Find Maximum Likelihood Estimation (MLE) (or Maximum a posteriori / MAP) when some data is missing.
Given $n$ iid-observations (data)
$$ {\bf X} = (\vec x_1, \vec x_2, \dots \vec x_n) $$
Note: $\vec x_i$ can be a sequence.
$$ (\vec x, \vec z) \sim p_\theta $$ for some (unknown) $\theta \in \Theta$
Typically $p_\theta$ is in the exponential family.
Maximization of the likelihood (or log likelihood) of the parameters given the observations.
$$ \theta_{mle} = \text{arg} \max_\theta p({\bf X} \mid \theta) $$
$$ \mathcal l(\theta) = p({\bf X} \mid \theta) = \prod_{i=1}^n \left(\sum_{\vec z_i} p(\vec x_i, \vec z_i \mid \theta )\right) $$
Note: For continuous latent variables the sum over $\vec z_i$ must be replaced by an integral.
$$ \mathcal L(\theta) = \log p({\bf X} \mid \theta) = \sum_{i=1}^n \left(\log \sum_{\vec z_i} p(\vec x_i, \vec z_i \mid \theta )\right) $$
The the log-likelihood is difficult to maximize: the sum is inside the log.
$$ \mathcal L_c(\theta) = \log p({\bf X, Z} \mid \theta) = \sum_{i=1}^n \log p(\vec x_i, \vec z_i \mid \theta ) $$
can not be computed, since $\vec z_i$ is unknown.
So we introduce the expected complete data log likelihood as an auxilary function $\mathcal Q(\theta , \theta^{(t)})$
$$ \mathcal Q(\theta , \theta^{(t)}) = \mathbb E \left[ \mathcal L_c(\theta) \mid {\bf X}; \theta^{(t)} \right] = \sum_{\bf Z} p({\bf Z} \mid {\bf X}, \theta^{(t)}) \log p({\bf X, Z} \mid \theta) = \sum_{i=1}^n \sum_{\vec z_i}p(\vec z_i \mid \vec x_i, \theta^{(t)}) \log p(\vec x_i, \vec z_i \mid \theta ) $$
Initialize $\theta^{(0)} \in \Theta$
For $t = 0,1,2, \dots$ (until convergence) :
E-Step (Expectation): $$\mathcal Q(\theta ,\theta^{(t)}) = \mathbb E \left[ \mathcal L_c(\theta) \mid {\bf X}; \theta_t \right]$$ Here typically values analog to the "weights" $p(\vec z_i \mid \vec x_i, \theta^{(t)})$) for the expectation of the log-likelihood are computed based on the current parameters $\theta^{(t)}$. $p(\vec z_i \mid \theta^{(t)})$ is typically also considered as a parameter and computed in the M-step.
M-Step (Maximization):
$$\theta^{(t+1)} = \text{arg} \max_\theta \mathcal Q(\theta , \theta^{(t)}) $$
Note:
In the E-Step $\mathcal Q$ is not typically computed directly.

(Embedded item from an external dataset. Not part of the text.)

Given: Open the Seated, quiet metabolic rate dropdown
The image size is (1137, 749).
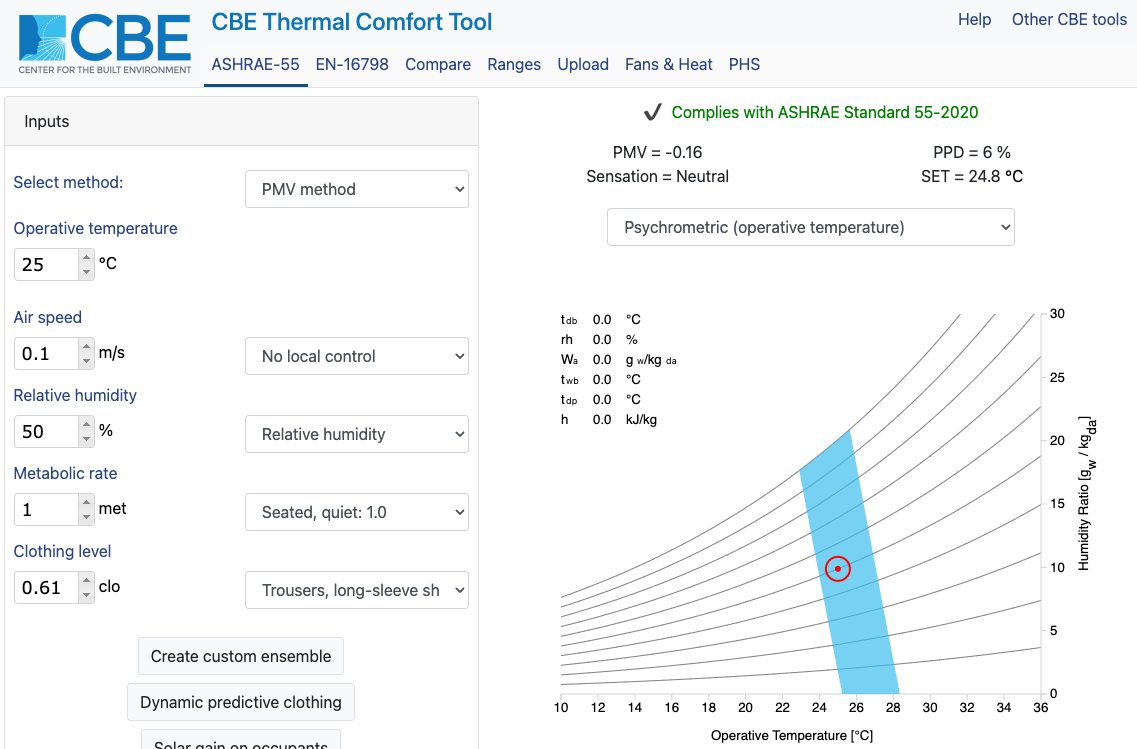Looking at the screenshot, I should [x=356, y=512].
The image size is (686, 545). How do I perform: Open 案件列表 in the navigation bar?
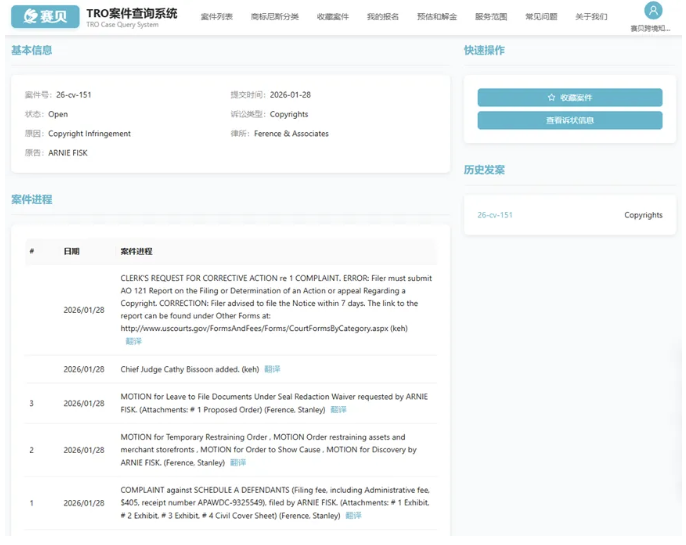pyautogui.click(x=216, y=17)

Instead terms inside of it are computed of which the MLE depends on.
These are the sufficient statistics.
for MAP is the M-Step (Maximization):
$$\theta^{(t+1)} = \text{arg} \max_\theta \mathcal Q(\theta , \theta^{(t)}) + \log p(\theta)$$
for a different view on the EM-Algorithm see EM - variational derivation.
z -> x
$$ p(\vec x, z) = p(\vec x \mid z) p(z) $$
with the discrete latent state $z \in \{1,2, \dots K\}$
using $z_k$ for a special latent state
$$ p(\vec x, z_k) = p(\vec x \mid z_k) p(z_k) $$
or (using $k$ as $z_k$)
$$ p(\vec x \mid z) = \prod_{k=1}^K p(\vec x \mid z_k)^{\mathbb 1\left(k=z\right)} $$
and for the join $$ p(\vec x, z) = \prod_{k=1}^K \pi_{k} p(\vec x \mid z_k)^{\mathbb 1\left(k=z\right)} $$ with the mixing coeffients $p(z_k)=\pi_k$:
Typically we use for the $p(\vec x \mid z_k)$ base functions with parameters $\theta_k$.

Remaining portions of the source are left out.